April 21: Econ 101b: Why Is Asia Gambling on Bretton Woods II?
April 21: Why Is Asia Gambling on Bretton Woods II?
Notes: Slides: http://delong.typepad.com/delongslides/2008/04/econ-101b-april.html; Lecture Audio: http://www.j-bradford-delong.net/2008_mov/20080421_091146.mp3
Readings:
- Barry Eichengreen,"China's Exchange Rate Regime: The Long and Short of It" http://www.econ.berkeley.edu/~eichengr/research/short.pdf
- C. Fred Bergsten, "The Dollar and the Renminbi" http://www.iie.com/publications/papers/paper.cfm?ResearchID=747
- Institute for International Economics, "China: The Balance Sheet" http://www.petersoninstitute.org/publications/chapters_preview/04648/01pa04648.pdf
I am going to nominate Robert Kuttner for the Donald Luskin memorial prize in economic science (leaving out the denominator division).
Kuttner dares question the isights of Larry Katz (and Larry Summers too). He makes a fool of himself and I mean a Luskin like fool.
I quote Ezra Klein quoting Robert Kuttner emphasis mine
http://www.prospect.org/csnc/blogs/ezraklein_archive?month=04&year=2008&base_name=bad_titles_good_articles#105935
"Many economists once thought that widening income inequality was caused in part by the shift to a service economy. Factory jobs, the argument went, tended to pay above *the median wage* because each job added a lot of value. The more productive and capital-intensive the machinery became over time, the more value each job added. So by the mid-20th century, industrial workers could command middle-class wages and good fringe benefits. By contrast, human-service jobs were hands-on and labor intensive. A nursing-home worker or a pre-k teacher was low-tech. So the pay was low, too.
We now know that this picture was highly misleading. How do we know? Just look at the global economy. Autoworkers in Mexico use the same production technology as workers in Michigan, but their pay is about $2 an hour. In China, autoworkers may earn 50 cents a day."
Kuttner quotes a hypothesis about the ratio of wages to the median wage, then claims he can refute it by dividing wages by the exchange rate. His calculation leaves out the median dollar wage of all workers in Mexico and in China. I put the comment here, because many people have noticed that the renmibi might be a bit undervalued (I was determined to make it somewhere on this blog).
Kuttner's analysis of relative wages by sector in Mexico and China is at the same level as Luskin's calculation of the real exchange rate.
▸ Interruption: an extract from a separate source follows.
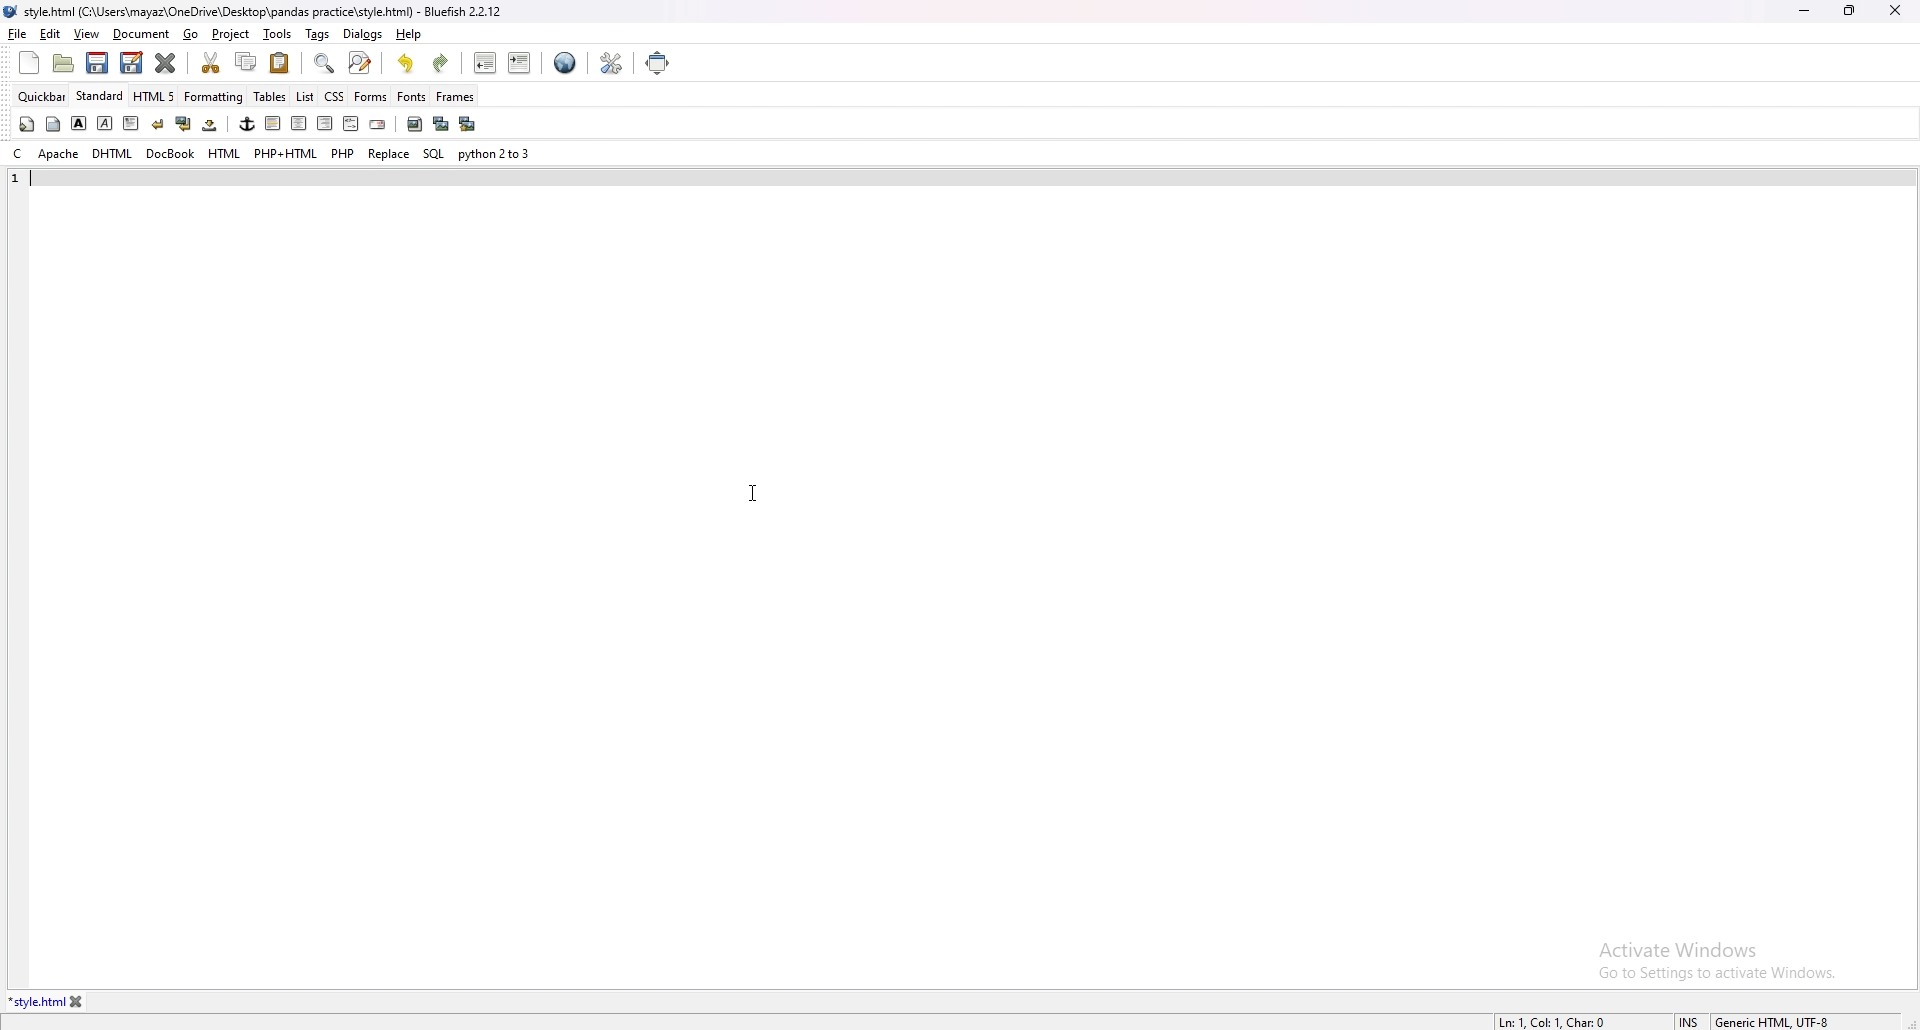 Image resolution: width=1920 pixels, height=1030 pixels. Describe the element at coordinates (1689, 1021) in the screenshot. I see `cursor mode` at that location.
Luskin neglected to multiply by the foreign price level, Kuttner neglects to divide by the national median wage.
However, Kuttner manages an additional bit of idiocy. He pretends, indeed asserts, that there was not a global economy in the mid 80's. His claim about the history of thought absolutely requires the assumption that there were no manufacturing workers in the PRC or in Mexico when the Larry's made their arguments.
Does he really think he is going to get away with either howler ? Does he want to make sure that no economist ever takes him seriously ? I think so, epatez les economists seems to be his motto.